[Stored records]
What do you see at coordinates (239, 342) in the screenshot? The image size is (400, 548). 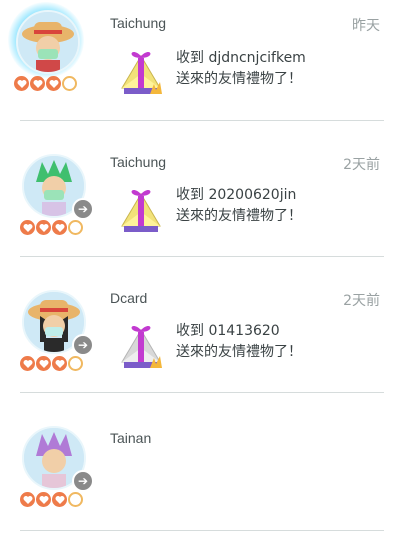 I see `gift-message: 收到 01413620 送來的友情禮物了！` at bounding box center [239, 342].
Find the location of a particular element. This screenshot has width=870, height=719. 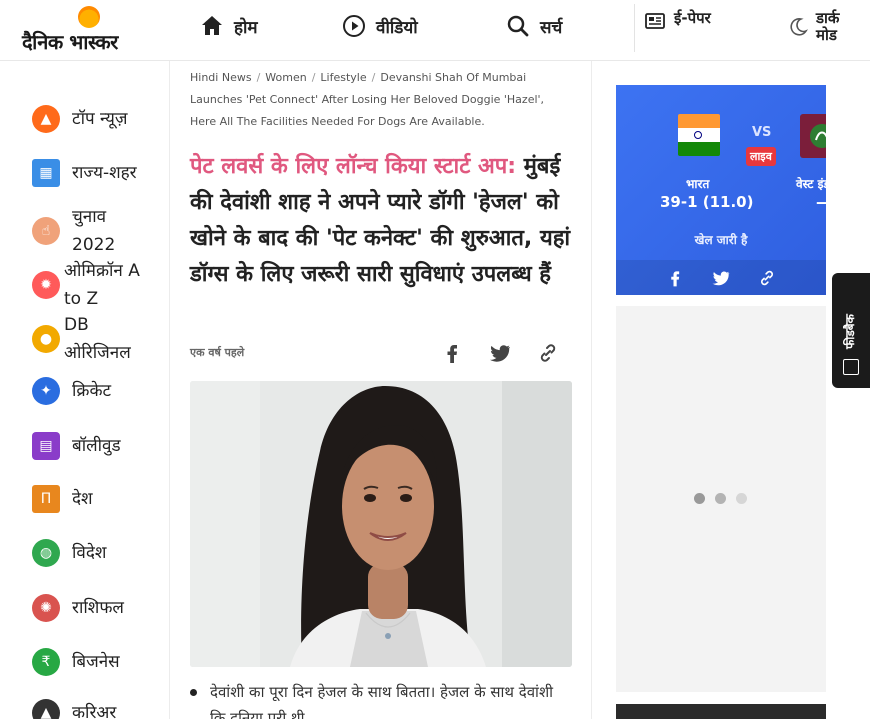

sidebar-item-label: DB ओरिजिनल is located at coordinates (98, 339).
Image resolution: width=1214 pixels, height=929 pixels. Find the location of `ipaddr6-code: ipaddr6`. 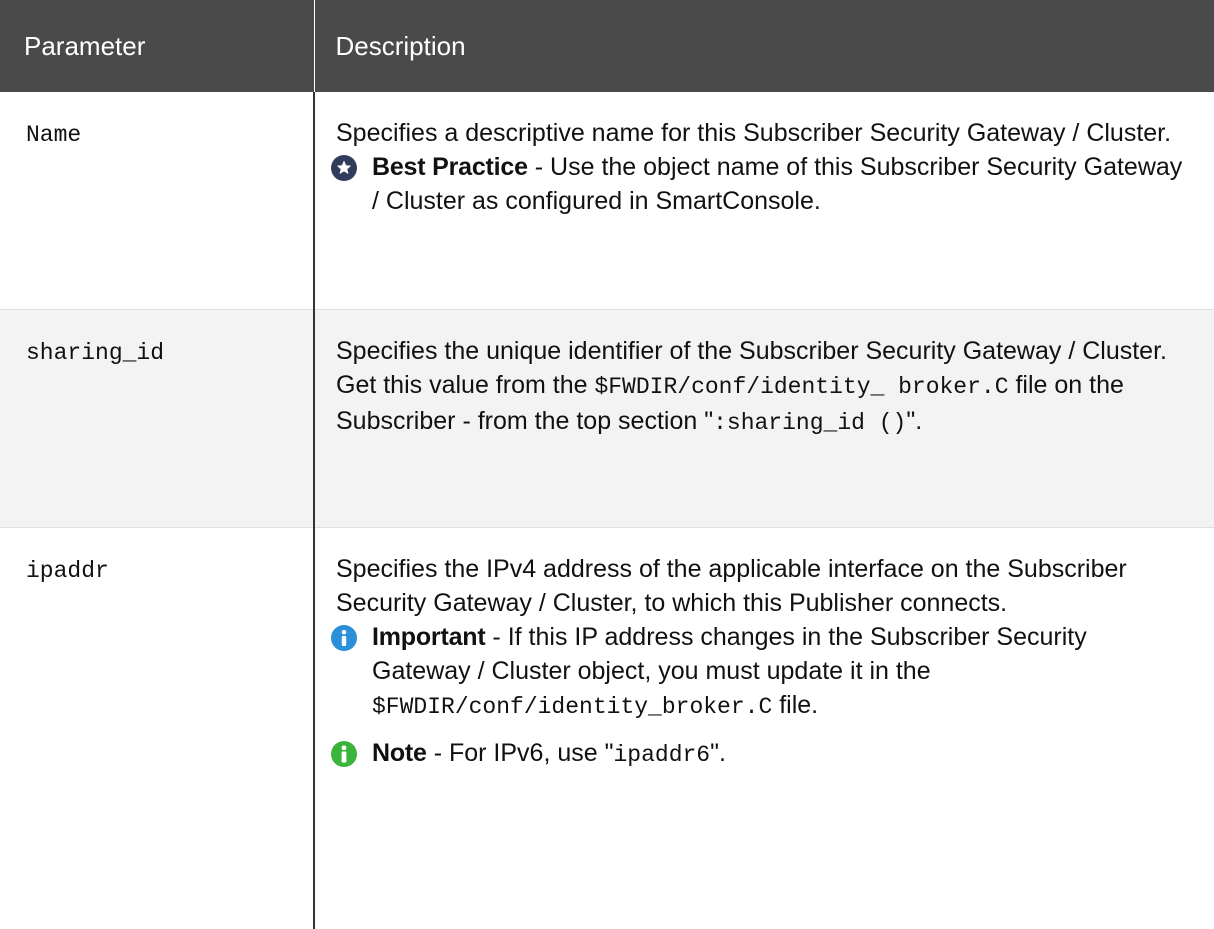

ipaddr6-code: ipaddr6 is located at coordinates (662, 754).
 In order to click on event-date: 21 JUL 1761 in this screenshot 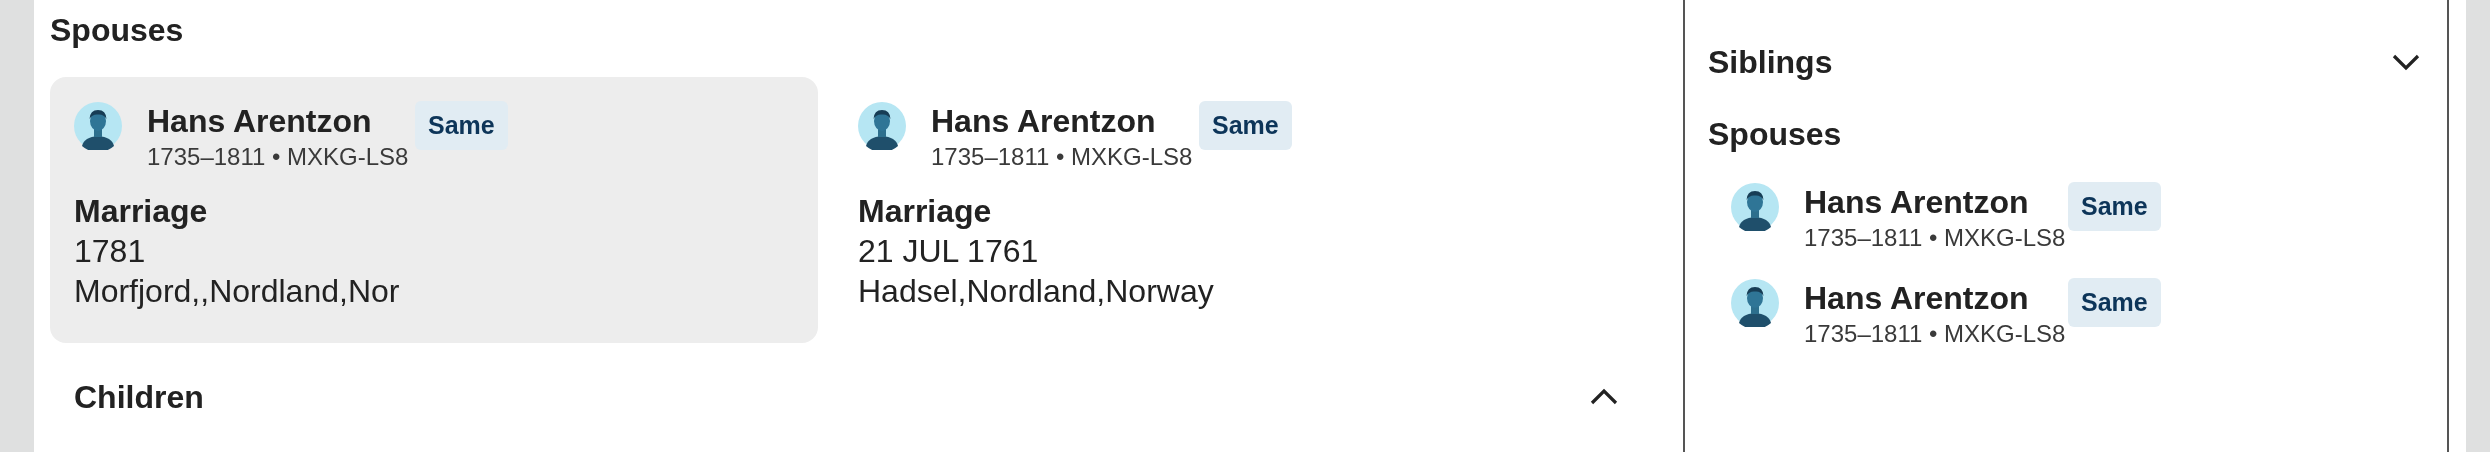, I will do `click(948, 252)`.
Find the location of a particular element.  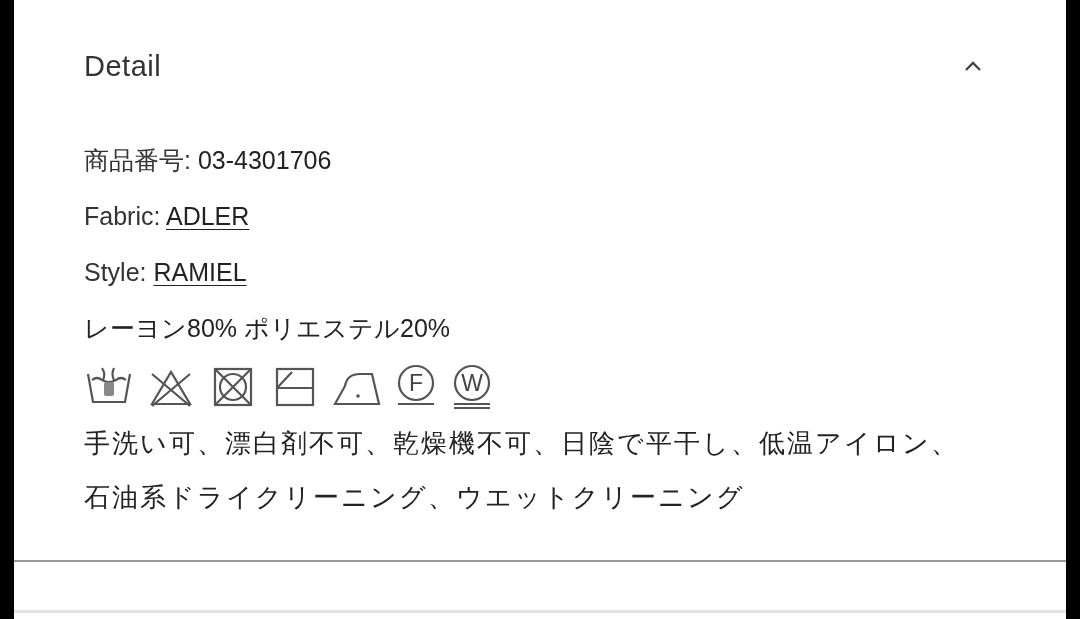

spec-label: Style: is located at coordinates (116, 272).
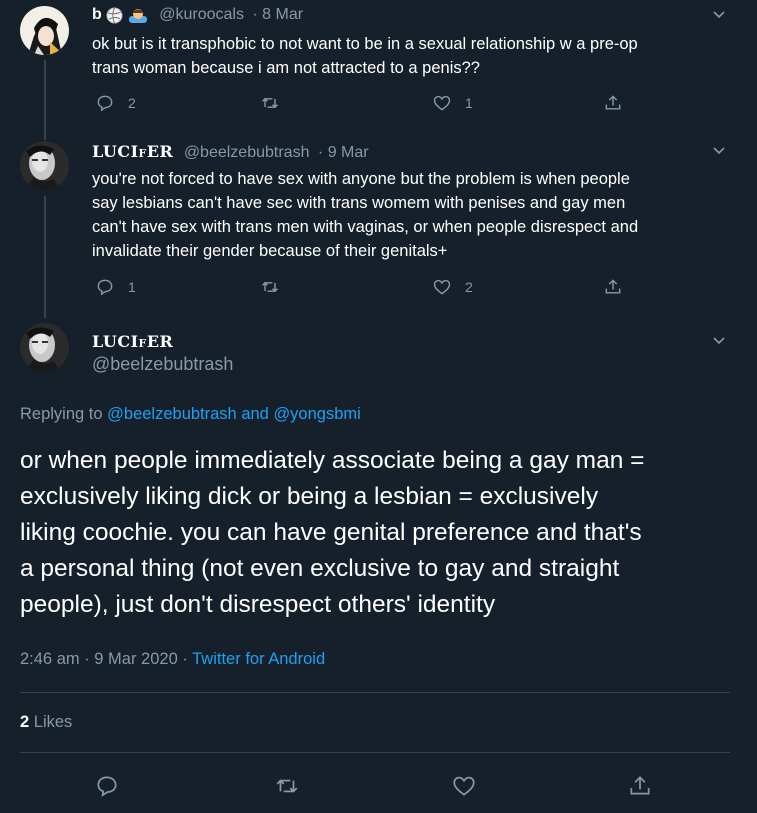  I want to click on replying-and: and, so click(256, 414).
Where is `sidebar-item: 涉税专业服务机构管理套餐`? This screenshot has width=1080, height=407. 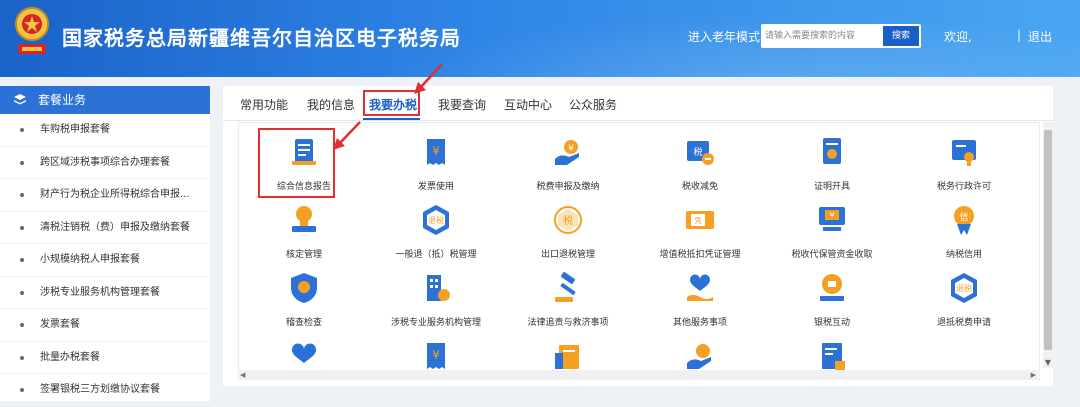
sidebar-item: 涉税专业服务机构管理套餐 is located at coordinates (105, 293).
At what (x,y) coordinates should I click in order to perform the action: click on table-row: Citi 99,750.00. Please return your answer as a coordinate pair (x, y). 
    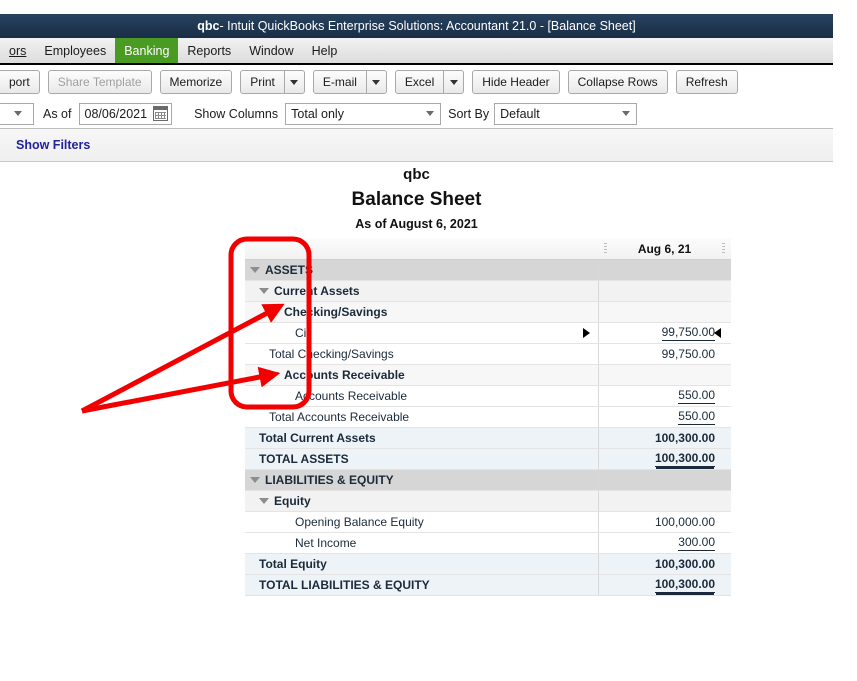
    Looking at the image, I should click on (488, 334).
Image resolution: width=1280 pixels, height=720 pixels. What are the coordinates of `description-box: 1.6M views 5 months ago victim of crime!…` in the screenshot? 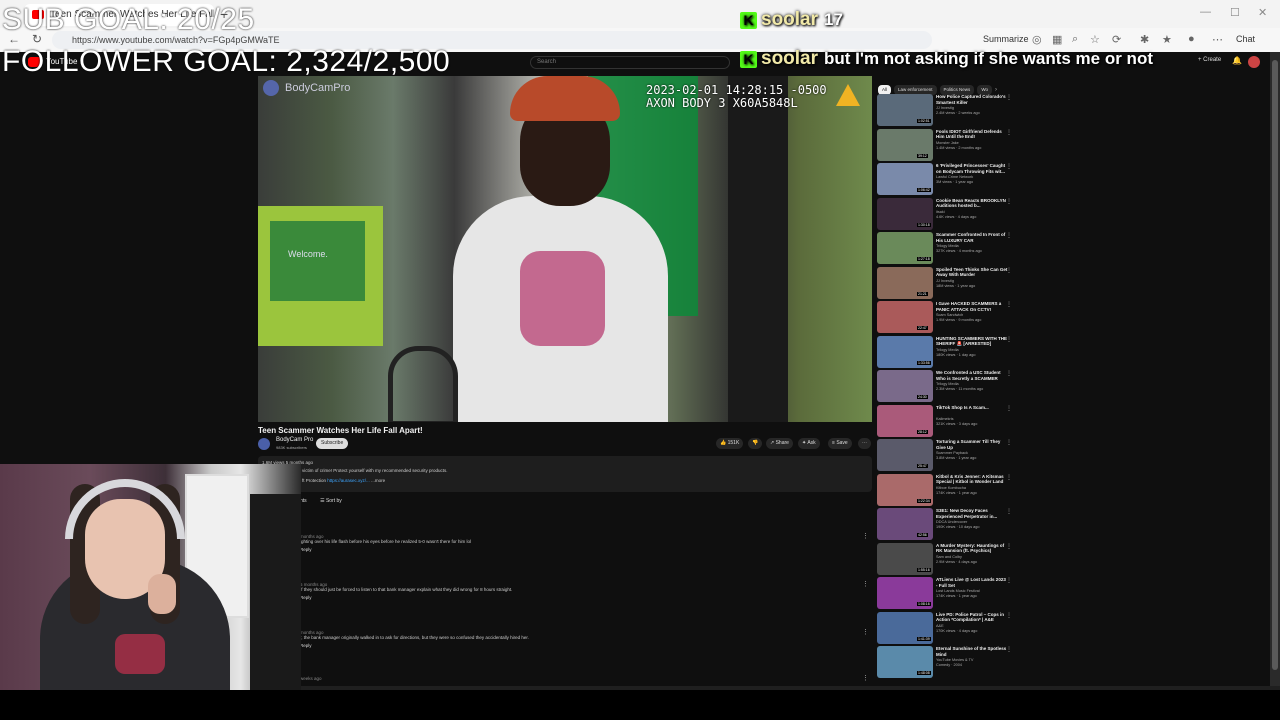 It's located at (565, 474).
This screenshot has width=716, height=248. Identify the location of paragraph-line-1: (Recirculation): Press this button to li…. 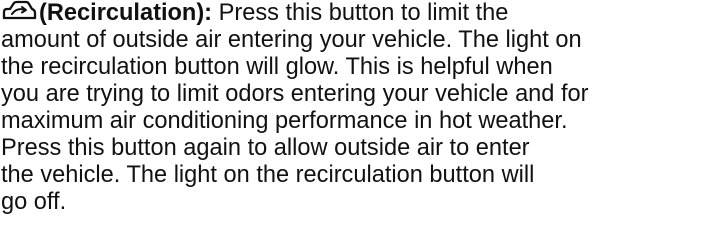
(254, 14).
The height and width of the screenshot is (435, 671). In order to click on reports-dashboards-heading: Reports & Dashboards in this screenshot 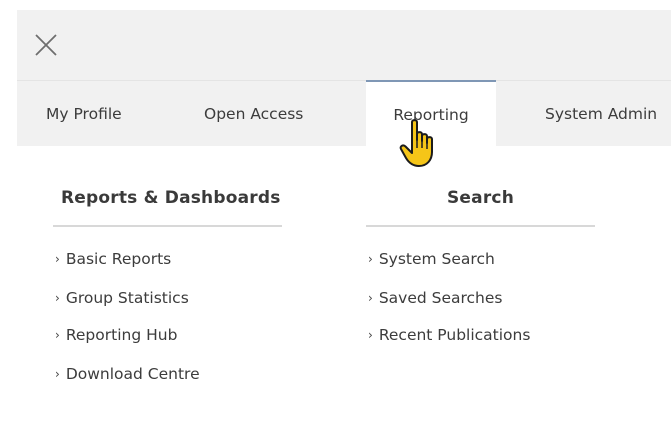, I will do `click(171, 198)`.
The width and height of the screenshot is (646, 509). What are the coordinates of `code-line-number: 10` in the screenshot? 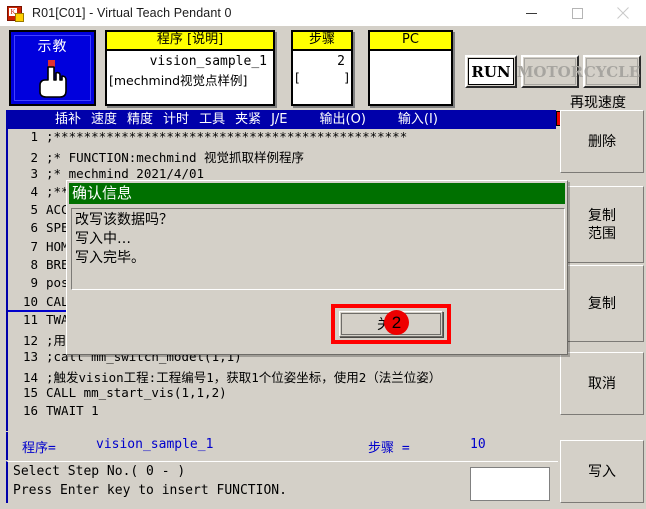 It's located at (30, 301).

EXERCISE: Reproduce the listing verbatim, starting at the line containing "At what (x,y)" and ending after the line containing "Looking at the". Omit the pictures.

ANSWER TO THE PROBLEM:
At what (x,y) coordinates should I click in order to perform the action: click on table-row: Citi 99,750.00. Please return your answer as a coordinate pair (x, y). 
    Looking at the image, I should click on (488, 334).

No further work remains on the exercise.